■ Objective:
Turn the lines of the items below into a numbered list, omitting blank lines and leaving out the pictures.

Stored items
______________________________

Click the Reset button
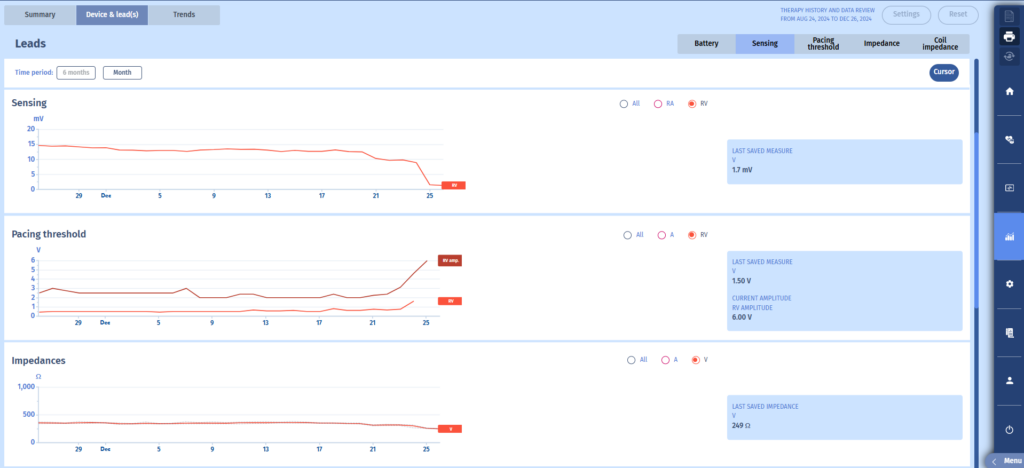The width and height of the screenshot is (1024, 468). point(957,15)
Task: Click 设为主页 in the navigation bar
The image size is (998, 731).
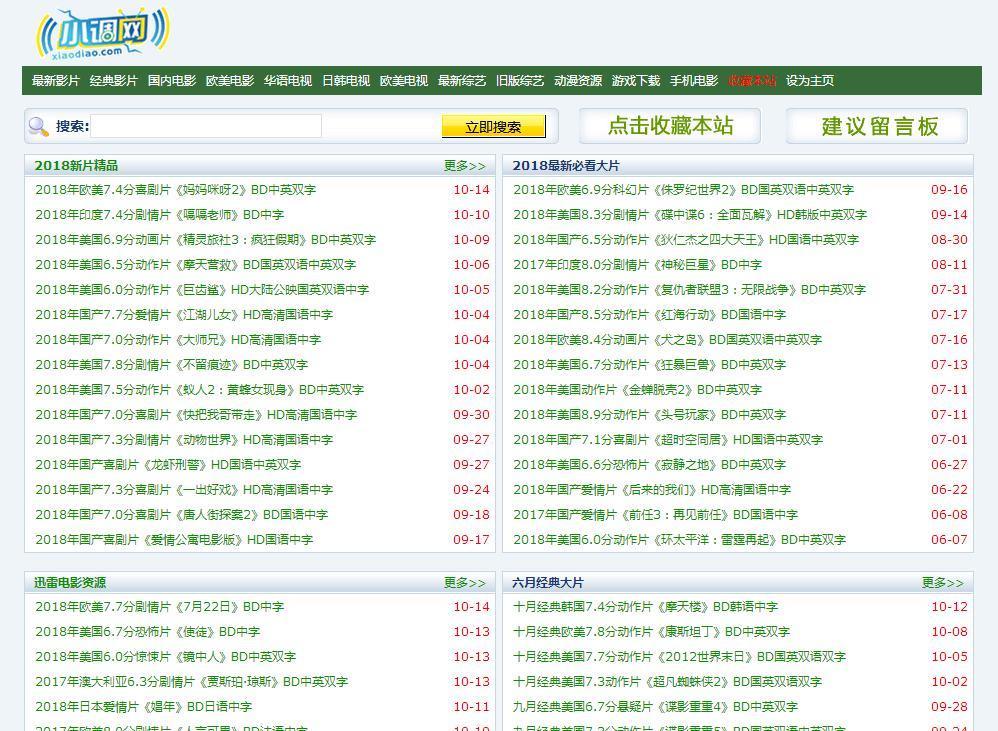Action: (809, 81)
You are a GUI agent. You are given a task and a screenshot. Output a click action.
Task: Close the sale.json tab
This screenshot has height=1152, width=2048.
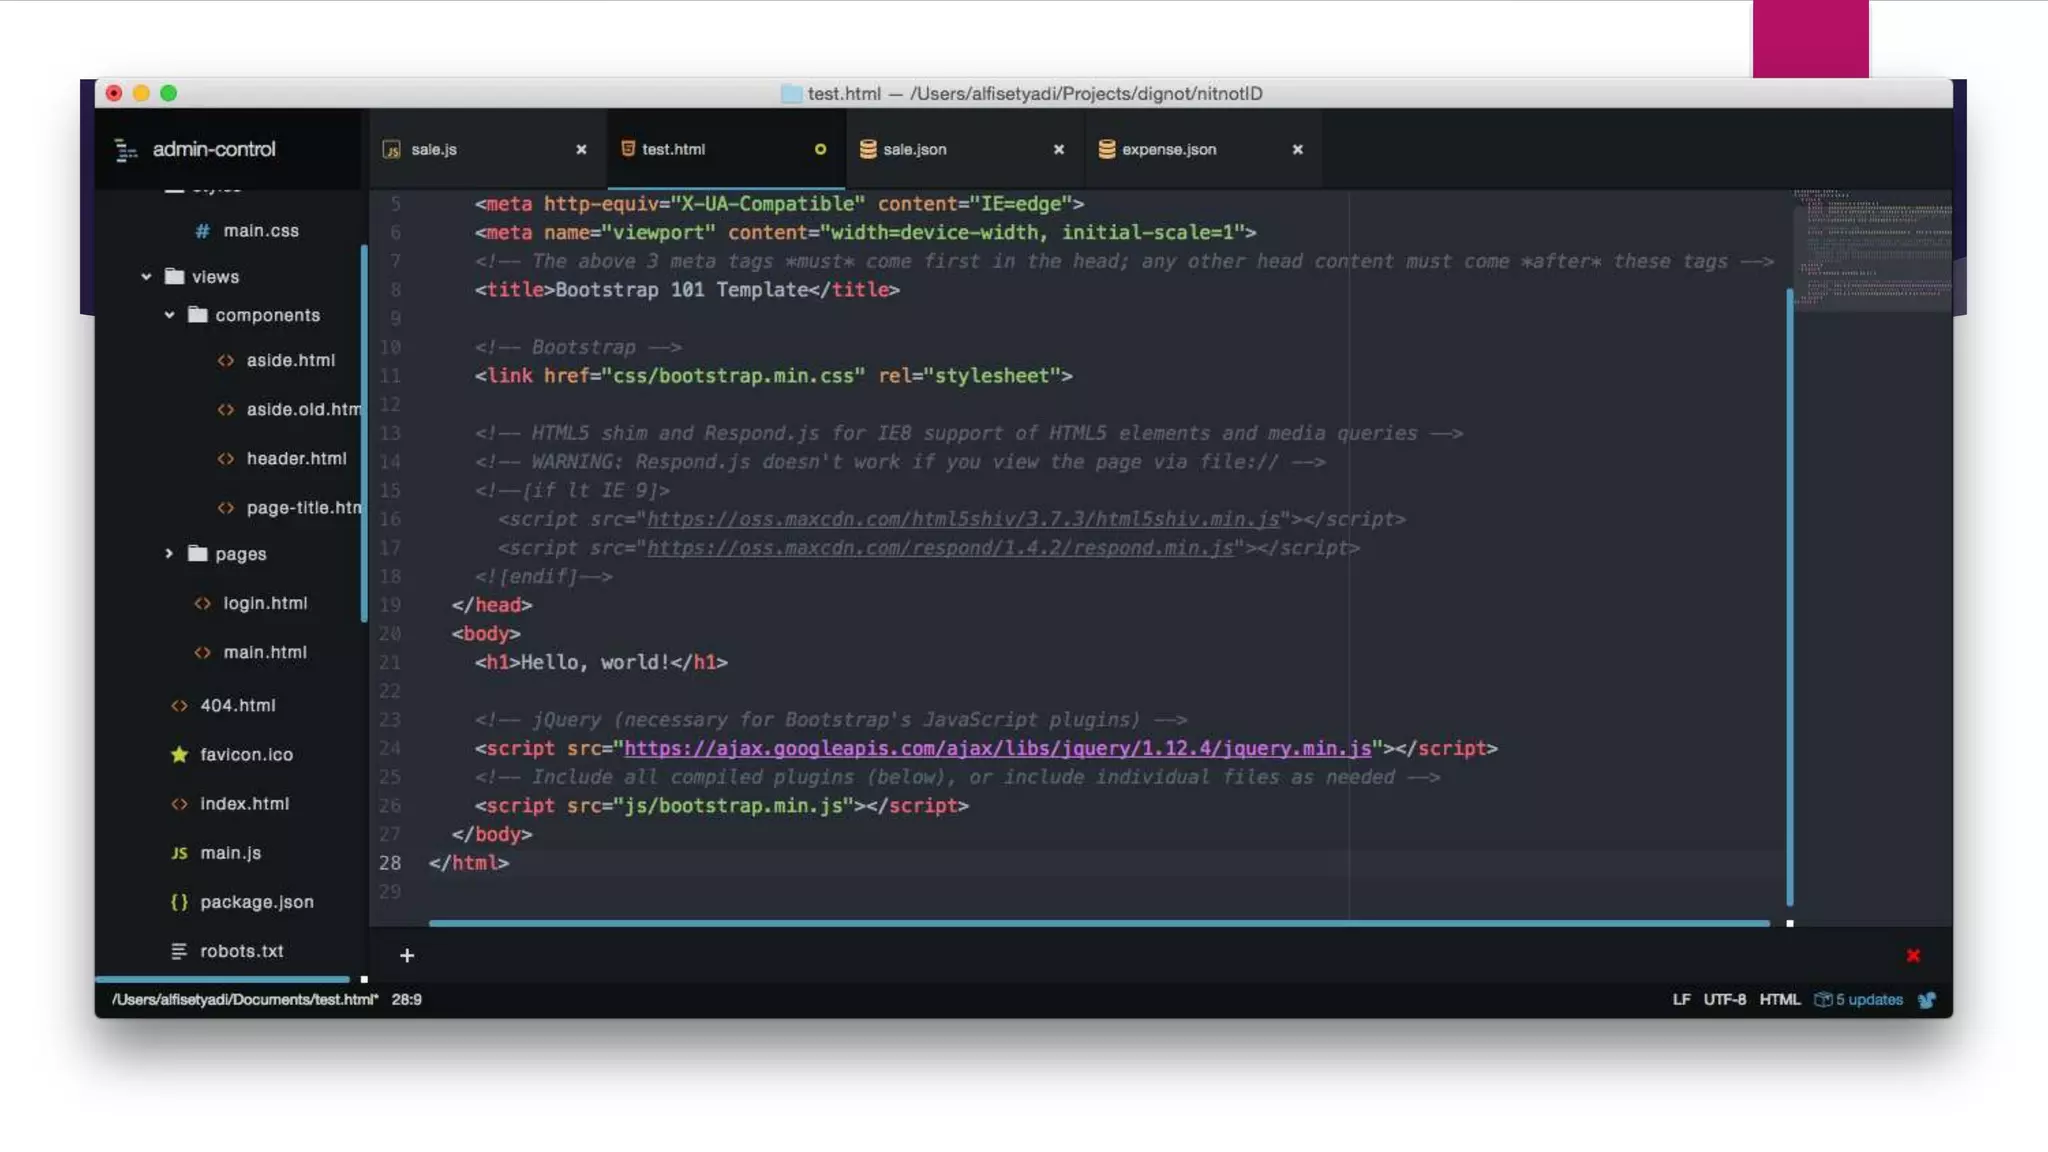coord(1059,149)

______________________________

■ Written response:
1. Click the Reset button
2. The width and height of the screenshot is (1024, 468). point(957,15)
3. Task: Click 设为主页 in the navigation bar
4. The image size is (998, 731).
5. Action: (809, 81)
6. You are a GUI agent. You are given a task and a screenshot. Output a click action.
7. Task: Close the sale.json tab
8. This screenshot has height=1152, width=2048.
9. coord(1059,149)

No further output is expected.